RECORDS FOR THIS TASK START

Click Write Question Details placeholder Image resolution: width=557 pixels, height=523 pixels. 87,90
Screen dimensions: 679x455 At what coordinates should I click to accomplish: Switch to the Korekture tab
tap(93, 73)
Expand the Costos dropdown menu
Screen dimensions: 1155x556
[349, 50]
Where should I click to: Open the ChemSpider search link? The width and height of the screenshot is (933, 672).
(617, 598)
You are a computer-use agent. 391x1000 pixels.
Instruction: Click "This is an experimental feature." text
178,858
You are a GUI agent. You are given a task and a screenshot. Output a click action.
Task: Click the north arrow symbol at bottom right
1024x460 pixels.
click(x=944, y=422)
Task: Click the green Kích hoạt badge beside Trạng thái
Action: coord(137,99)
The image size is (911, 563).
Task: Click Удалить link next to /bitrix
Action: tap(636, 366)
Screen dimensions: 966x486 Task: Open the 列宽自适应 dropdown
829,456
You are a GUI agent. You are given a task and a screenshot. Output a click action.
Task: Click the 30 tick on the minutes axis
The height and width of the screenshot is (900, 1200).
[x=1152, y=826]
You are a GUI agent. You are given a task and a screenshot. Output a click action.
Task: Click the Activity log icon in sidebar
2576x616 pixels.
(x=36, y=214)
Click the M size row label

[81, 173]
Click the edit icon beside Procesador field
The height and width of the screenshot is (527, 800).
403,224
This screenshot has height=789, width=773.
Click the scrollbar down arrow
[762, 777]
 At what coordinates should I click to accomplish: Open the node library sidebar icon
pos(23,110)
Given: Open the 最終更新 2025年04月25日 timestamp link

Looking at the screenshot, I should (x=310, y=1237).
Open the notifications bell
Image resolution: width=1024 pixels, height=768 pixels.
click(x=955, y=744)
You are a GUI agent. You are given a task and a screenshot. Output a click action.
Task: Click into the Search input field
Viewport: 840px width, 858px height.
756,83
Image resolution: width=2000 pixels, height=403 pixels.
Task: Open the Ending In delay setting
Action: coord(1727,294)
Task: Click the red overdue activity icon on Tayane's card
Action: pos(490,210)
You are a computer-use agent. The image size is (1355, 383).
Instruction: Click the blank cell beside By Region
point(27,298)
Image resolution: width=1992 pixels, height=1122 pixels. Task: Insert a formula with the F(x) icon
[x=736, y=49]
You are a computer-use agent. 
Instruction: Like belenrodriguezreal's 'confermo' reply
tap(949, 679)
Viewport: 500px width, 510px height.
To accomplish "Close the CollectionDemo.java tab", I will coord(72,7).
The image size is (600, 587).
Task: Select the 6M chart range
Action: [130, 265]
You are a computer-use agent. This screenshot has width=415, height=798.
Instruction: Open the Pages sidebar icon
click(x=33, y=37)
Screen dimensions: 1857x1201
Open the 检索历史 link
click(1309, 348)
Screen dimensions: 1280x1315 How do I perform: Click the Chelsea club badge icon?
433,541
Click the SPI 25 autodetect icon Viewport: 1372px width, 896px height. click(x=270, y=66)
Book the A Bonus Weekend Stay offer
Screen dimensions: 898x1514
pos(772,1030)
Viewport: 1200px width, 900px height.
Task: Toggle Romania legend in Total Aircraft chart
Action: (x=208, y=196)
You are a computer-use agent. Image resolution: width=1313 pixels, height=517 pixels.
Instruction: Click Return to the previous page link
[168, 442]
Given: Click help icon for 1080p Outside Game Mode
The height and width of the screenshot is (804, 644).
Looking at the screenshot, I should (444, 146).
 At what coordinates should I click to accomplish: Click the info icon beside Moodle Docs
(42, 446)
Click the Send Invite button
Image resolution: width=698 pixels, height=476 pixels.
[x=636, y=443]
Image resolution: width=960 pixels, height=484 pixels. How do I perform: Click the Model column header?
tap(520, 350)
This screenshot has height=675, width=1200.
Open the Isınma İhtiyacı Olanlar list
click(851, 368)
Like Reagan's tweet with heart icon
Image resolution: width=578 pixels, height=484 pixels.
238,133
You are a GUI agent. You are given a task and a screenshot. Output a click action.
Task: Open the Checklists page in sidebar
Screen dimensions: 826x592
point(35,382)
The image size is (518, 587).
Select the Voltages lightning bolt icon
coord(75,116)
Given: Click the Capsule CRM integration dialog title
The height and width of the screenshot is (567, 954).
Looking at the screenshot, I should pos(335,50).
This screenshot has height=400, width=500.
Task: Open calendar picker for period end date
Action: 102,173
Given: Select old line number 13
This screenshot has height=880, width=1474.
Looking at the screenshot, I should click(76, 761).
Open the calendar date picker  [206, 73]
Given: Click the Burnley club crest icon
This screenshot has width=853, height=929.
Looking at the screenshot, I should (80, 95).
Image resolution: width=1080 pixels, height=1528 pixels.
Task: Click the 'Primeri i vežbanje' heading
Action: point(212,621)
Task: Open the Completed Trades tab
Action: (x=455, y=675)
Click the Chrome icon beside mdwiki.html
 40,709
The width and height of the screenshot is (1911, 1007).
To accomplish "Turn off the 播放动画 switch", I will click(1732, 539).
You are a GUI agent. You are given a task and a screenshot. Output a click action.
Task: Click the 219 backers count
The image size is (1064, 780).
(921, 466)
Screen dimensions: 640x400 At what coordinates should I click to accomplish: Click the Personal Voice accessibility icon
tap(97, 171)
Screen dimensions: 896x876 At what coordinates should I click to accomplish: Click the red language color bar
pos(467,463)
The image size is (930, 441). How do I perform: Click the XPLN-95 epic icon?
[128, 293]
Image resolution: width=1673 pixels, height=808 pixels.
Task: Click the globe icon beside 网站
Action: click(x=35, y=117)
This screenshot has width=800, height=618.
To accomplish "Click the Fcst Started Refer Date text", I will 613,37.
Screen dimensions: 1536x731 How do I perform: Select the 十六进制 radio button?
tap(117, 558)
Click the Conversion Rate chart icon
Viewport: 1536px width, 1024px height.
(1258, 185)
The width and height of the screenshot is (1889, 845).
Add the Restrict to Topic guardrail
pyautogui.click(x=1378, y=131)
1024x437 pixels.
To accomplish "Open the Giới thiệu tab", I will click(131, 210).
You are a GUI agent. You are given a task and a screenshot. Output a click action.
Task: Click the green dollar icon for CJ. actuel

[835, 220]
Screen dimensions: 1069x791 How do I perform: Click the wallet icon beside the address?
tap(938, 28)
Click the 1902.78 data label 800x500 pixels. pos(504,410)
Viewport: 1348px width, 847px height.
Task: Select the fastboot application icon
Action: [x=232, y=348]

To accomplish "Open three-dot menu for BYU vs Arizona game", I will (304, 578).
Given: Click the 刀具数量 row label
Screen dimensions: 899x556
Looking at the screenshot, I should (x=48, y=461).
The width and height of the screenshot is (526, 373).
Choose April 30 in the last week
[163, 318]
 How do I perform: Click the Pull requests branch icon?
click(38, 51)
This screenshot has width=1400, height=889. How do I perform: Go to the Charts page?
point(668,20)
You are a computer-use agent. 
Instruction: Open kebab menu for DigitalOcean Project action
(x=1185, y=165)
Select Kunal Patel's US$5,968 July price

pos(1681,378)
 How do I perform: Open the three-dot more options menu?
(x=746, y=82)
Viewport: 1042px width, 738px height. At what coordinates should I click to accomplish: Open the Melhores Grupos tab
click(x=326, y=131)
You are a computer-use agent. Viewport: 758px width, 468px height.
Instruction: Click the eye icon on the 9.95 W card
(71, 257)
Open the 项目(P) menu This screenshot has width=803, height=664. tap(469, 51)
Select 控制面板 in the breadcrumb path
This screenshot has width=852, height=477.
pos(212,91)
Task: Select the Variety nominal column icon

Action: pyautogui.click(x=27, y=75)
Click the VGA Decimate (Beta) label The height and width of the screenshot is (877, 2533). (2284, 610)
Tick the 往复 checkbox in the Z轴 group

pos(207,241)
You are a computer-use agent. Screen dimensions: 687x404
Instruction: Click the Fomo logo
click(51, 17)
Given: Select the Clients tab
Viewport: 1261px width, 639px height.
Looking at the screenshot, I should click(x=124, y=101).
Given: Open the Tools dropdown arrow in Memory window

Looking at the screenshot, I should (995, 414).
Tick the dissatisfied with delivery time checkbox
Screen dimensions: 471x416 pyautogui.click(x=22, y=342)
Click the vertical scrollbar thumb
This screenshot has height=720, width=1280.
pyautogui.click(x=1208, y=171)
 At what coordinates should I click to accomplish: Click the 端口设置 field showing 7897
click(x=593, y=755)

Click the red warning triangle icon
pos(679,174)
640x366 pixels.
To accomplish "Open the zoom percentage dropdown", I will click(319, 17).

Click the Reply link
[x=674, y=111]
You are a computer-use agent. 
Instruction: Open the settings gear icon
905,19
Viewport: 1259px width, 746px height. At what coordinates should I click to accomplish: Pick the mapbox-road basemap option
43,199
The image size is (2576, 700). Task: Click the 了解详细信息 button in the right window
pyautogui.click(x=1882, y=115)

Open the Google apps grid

RECORDS FOR THIS TASK END

ACTIVITY - Please give again the lines above between the line holding "Screen dimensions: 1536x731" and the line holding "The width and height of the screenshot is (1889, 845).", inclusive, exactly as they are and with nothing added.

ANSWER FOR THE TASK -
Screen dimensions: 1536x731 How do I perform: Select the 十六进制 radio button?
tap(117, 558)
Click the Conversion Rate chart icon
Viewport: 1536px width, 1024px height.
(1258, 185)
The width and height of the screenshot is (1889, 845).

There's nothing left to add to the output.